Fig. 5. CF macrophages have reduced TLR4 protein degradation and translocation to the lysosomal compartment

(A) Representative western blot of TLR4 from WT and CF macrophages treated with protein synthesis inhibitor and challenged with LPS. (B) Mean ± SEM relative quantification normalized to beta-actin with time zero is set at 1 for 3 independent experiments. Statistical analysis was performed by two-sample t-tests; (C) IF for TLR4 (green), LAMP-1 (red) in WT (top) and CF (bottom) macrophages treated with LPS for 45 minutes; nuclei were stained with DAPI; (D) representative western blot (left) and relative quantification normalized to b-actin (right) for Rab7 in WT and CF macrophages untreated or challenged with LPS as indicated.

Fig. 6. The abnormal trafficking and signaling in CFTR−/− macrophages is CFTR-dependent

(A) TLR4 plasma membrane expression as indicated for WT, WT treated with CFTR_inh172, CF and CF treated with CFTR_inh172 cells: average results for 3 independent experiments (isotype control at left); (B) KC, IL-6 and G-CSF concentration (pg/ml) in the supernatant of LPS treated WT (white bars), WT treated with CFTR_inh172 (gray bars) and CF (black bars) macrophages; (C) Average ± SEM MFI of TLR4 localized to the endosomal compartment after 30 minutes of LPS stimulation as assessed by Imagestream for three independent experiments (WT is white, WT treated with CFTR_inh172 is light gray). Statistical analysis was performed by two-sample t-tests.

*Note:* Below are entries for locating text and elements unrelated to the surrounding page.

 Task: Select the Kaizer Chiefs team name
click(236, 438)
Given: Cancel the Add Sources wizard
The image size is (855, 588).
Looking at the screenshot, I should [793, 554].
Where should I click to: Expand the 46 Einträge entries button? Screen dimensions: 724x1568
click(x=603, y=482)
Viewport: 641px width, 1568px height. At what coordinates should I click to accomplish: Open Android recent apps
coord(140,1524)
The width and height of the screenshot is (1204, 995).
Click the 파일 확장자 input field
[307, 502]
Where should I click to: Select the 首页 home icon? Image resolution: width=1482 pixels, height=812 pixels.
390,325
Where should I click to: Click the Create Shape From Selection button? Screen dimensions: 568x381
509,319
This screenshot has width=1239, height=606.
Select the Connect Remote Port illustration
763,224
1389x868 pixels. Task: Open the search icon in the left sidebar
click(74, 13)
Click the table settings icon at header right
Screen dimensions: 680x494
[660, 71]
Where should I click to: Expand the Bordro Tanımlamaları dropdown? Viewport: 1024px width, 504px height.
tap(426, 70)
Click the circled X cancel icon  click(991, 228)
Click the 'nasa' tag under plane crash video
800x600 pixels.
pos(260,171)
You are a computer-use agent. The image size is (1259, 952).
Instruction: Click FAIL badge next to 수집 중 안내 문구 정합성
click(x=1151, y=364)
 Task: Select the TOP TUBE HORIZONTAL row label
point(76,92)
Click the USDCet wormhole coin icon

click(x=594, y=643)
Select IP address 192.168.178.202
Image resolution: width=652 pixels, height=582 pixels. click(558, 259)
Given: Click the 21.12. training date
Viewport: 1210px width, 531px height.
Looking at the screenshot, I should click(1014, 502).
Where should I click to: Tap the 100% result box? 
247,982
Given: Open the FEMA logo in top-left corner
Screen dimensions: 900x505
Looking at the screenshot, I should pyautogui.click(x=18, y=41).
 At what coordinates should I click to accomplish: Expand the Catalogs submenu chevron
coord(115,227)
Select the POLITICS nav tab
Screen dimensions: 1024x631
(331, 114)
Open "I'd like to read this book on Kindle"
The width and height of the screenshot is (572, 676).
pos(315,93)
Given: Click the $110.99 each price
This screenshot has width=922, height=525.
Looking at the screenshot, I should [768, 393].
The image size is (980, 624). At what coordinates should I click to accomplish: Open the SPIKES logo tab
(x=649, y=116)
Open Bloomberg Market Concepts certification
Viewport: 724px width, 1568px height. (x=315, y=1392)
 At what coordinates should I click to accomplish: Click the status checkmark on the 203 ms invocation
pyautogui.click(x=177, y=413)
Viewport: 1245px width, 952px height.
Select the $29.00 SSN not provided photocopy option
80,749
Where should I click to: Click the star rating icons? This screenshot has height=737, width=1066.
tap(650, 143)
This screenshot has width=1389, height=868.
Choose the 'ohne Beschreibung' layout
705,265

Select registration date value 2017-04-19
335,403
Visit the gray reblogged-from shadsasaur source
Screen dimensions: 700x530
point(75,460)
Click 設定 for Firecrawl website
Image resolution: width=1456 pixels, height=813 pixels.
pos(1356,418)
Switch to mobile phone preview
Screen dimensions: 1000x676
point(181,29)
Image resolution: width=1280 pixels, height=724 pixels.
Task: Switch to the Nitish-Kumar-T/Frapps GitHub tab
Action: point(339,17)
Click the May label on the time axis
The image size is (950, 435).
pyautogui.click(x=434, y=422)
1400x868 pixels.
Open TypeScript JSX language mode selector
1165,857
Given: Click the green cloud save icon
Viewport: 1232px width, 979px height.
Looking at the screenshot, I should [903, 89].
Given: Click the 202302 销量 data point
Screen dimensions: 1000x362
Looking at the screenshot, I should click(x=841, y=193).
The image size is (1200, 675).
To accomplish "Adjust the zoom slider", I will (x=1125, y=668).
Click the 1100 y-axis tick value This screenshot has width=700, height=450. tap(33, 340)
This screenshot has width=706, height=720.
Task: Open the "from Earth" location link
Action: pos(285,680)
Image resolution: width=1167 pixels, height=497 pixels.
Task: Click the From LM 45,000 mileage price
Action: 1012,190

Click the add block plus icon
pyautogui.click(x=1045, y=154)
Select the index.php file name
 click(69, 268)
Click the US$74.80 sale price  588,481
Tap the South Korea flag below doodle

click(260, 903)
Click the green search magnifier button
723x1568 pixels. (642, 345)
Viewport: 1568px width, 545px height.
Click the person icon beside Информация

Fig. 7. Human macrophages from CF patients are hyper-responsive to LPS

(A) Mean ± standard deviation of TLR4 expression in macrophages from healthy donors and patients with CF; isotype control is also shown; (B) p-ERK1/2 assessed in untreated (0) and LPS treated (5, 20 and 60 minutes) HD and CF macrophages by western blot normalized to b-actin, data are from 3 separate experiments with different CF and HD samples; a representative blot is shown (right); (C) mean ± SEM cytokine concentration in the supernatant of HD (open triangle) and CF patient (close circles) macrophages untreated (0) and treated with LPS as indicated. Statistical analysis was performed by two-sample t-tests.